## start

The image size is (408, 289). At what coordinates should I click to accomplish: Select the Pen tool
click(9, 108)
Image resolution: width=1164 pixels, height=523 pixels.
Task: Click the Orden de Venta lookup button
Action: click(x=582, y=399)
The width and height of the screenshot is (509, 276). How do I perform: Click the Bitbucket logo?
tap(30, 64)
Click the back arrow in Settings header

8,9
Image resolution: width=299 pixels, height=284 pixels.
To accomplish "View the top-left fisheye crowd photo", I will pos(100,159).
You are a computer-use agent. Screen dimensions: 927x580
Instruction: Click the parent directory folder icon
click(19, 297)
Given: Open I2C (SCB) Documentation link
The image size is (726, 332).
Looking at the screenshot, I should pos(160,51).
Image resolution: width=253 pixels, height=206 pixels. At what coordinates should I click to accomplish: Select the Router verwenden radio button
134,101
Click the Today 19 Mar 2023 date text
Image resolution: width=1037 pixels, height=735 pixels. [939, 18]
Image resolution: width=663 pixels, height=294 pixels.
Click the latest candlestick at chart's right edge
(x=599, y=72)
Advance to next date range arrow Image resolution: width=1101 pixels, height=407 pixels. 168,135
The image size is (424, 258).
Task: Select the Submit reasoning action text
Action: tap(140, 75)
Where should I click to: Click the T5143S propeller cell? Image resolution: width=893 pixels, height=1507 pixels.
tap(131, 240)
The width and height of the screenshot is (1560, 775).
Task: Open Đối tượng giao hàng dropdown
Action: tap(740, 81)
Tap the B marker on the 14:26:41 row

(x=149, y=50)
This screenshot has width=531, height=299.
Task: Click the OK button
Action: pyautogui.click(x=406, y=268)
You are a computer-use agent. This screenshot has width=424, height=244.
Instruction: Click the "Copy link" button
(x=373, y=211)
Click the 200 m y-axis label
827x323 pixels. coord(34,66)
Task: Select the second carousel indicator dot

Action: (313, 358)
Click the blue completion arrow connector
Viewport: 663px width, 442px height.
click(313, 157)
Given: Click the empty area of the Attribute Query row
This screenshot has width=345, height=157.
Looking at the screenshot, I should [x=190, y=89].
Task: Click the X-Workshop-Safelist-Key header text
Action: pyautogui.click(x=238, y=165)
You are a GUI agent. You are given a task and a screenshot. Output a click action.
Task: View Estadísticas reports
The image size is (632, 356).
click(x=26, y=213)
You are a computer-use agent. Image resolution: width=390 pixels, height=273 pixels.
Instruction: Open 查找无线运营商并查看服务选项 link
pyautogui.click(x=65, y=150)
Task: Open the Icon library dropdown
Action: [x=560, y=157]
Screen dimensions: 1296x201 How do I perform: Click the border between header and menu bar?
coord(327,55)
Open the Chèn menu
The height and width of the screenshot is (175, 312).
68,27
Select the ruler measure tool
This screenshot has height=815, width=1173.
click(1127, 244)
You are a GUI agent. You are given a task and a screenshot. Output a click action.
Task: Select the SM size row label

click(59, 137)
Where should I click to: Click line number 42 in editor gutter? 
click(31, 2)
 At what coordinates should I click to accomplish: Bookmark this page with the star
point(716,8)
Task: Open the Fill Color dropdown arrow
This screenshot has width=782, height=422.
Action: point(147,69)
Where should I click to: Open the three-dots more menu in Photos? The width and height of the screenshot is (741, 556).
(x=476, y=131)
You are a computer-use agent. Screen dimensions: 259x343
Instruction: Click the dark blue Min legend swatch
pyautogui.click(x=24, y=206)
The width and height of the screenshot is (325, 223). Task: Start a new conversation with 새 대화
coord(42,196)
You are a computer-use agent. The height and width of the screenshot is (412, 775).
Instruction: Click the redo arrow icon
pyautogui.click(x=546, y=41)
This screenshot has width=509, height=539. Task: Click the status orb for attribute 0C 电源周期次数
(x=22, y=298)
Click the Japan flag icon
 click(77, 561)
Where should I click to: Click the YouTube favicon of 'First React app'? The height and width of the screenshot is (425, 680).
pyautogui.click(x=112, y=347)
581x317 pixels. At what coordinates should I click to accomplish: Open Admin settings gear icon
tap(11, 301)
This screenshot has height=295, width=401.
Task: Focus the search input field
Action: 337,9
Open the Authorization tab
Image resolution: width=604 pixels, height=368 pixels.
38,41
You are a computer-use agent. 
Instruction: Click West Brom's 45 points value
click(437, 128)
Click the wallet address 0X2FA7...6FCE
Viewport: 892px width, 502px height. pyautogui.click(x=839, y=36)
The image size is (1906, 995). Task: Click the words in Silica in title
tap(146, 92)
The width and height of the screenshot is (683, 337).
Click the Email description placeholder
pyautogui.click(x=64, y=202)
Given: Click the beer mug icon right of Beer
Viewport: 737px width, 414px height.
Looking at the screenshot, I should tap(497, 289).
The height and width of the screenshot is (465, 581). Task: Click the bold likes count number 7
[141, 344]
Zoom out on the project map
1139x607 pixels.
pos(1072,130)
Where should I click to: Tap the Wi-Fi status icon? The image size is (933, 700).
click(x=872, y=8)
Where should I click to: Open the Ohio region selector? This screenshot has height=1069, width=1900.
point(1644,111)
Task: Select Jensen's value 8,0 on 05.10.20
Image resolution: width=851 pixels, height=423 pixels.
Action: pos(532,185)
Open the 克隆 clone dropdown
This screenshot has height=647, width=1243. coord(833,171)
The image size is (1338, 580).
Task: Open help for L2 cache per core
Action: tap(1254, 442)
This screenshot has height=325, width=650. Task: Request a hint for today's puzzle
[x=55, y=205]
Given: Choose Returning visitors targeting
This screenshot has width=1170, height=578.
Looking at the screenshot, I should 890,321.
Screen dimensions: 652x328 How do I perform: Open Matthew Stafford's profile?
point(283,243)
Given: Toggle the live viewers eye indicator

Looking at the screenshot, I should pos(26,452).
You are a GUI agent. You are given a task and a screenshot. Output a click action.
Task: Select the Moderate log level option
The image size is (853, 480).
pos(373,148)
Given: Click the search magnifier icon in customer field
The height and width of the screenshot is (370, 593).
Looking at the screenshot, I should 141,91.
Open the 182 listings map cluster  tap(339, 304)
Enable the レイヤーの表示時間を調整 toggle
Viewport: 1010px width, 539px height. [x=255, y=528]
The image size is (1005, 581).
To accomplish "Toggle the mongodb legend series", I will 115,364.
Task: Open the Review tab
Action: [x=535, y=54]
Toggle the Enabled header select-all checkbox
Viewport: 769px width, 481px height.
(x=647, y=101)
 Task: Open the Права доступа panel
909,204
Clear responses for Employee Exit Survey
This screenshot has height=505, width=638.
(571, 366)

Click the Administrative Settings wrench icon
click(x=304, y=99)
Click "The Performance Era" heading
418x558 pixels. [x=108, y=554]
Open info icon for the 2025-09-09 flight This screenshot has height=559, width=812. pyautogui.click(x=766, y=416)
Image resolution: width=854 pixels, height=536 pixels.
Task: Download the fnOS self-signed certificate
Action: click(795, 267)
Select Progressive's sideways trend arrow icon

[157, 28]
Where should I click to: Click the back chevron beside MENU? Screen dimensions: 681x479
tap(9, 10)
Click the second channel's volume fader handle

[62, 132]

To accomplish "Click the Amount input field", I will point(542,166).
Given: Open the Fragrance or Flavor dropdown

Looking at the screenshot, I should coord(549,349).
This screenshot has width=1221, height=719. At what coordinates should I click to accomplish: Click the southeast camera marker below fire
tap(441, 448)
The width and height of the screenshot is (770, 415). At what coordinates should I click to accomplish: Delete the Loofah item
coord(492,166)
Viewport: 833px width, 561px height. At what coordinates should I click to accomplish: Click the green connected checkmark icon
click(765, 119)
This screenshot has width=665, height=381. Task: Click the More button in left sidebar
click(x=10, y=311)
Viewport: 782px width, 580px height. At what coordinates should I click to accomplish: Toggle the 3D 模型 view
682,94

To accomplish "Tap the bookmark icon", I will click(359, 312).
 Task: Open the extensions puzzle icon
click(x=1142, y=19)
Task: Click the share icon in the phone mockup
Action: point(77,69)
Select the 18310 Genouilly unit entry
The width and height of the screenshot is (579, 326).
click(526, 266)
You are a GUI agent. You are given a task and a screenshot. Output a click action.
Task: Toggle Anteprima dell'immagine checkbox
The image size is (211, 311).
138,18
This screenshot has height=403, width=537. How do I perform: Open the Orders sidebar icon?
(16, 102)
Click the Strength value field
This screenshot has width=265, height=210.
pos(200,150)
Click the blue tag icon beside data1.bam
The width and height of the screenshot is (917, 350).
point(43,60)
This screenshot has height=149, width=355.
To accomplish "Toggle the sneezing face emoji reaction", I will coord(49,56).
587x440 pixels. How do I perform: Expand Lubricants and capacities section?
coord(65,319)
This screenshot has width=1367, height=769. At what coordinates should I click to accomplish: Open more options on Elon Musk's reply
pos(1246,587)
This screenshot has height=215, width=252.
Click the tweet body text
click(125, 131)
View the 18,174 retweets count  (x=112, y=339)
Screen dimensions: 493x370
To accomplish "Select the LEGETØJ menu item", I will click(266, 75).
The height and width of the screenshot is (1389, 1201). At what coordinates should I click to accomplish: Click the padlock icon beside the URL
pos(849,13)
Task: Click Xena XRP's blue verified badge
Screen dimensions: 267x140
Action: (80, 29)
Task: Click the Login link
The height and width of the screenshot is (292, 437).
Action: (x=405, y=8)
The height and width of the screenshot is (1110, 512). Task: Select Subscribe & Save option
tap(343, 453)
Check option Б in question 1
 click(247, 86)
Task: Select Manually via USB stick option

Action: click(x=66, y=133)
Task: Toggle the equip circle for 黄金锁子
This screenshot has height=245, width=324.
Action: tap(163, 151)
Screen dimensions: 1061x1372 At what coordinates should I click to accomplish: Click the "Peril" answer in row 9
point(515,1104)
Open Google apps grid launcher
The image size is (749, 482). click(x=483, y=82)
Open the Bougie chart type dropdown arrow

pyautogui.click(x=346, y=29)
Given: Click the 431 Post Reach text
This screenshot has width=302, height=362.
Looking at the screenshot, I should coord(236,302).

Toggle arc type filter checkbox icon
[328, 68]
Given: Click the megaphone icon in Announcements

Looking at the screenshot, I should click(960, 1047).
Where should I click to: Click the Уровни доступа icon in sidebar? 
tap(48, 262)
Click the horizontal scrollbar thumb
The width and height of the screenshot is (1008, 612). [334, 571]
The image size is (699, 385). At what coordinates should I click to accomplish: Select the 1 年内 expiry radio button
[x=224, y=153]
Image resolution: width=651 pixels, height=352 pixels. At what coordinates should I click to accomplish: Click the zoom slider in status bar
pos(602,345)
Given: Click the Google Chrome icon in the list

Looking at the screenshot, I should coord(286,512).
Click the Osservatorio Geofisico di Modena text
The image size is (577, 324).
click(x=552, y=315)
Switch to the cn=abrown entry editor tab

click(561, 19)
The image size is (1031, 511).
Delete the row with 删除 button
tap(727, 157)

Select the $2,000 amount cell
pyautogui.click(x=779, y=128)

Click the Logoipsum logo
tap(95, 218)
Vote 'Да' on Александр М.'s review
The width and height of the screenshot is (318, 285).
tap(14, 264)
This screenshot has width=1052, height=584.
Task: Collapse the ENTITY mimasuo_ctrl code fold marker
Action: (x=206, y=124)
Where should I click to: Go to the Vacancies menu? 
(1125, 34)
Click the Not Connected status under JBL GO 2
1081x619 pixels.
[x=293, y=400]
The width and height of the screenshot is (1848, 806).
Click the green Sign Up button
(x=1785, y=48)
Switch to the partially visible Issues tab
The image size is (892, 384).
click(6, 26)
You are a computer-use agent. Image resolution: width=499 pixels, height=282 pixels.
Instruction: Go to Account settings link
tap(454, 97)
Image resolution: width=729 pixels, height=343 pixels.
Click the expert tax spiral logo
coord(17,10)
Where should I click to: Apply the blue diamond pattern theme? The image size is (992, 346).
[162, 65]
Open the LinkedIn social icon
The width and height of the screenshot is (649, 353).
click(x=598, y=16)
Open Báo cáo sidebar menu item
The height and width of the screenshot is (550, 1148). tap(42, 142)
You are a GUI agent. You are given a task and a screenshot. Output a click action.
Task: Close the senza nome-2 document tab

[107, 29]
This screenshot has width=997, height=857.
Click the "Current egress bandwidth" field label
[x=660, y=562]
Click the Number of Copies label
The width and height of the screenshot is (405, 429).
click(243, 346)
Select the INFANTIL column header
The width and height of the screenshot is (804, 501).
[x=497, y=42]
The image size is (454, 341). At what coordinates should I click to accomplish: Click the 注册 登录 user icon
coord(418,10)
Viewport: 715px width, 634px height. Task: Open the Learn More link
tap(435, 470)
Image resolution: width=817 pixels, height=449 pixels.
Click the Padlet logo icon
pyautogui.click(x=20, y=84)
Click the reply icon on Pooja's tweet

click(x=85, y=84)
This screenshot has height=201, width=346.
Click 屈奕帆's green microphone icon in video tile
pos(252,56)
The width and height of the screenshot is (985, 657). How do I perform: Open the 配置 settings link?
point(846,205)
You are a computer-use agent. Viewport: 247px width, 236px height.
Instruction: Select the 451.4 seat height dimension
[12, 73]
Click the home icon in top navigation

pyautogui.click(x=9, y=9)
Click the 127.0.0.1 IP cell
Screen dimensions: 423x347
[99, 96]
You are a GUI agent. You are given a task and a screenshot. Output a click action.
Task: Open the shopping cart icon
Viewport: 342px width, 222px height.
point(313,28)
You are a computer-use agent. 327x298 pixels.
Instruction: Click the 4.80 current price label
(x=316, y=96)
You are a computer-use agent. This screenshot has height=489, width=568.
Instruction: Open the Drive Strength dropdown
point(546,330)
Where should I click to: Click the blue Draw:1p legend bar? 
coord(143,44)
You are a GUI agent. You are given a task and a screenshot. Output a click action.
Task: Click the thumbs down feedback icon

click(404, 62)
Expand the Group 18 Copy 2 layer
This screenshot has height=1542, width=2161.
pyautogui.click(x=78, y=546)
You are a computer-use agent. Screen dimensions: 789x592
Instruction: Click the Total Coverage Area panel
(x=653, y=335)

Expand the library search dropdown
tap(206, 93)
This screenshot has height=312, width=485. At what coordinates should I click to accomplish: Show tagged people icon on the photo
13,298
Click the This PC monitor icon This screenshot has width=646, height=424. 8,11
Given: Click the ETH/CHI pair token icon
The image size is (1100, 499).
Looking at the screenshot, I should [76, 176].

## end

Transcribe the data, beginning at the line that contains "Given: Click the ETH/CHI pair token icon" and continuing through the end of the data.

**Solution below**:
Given: Click the ETH/CHI pair token icon
The image size is (1100, 499).
Looking at the screenshot, I should [76, 176].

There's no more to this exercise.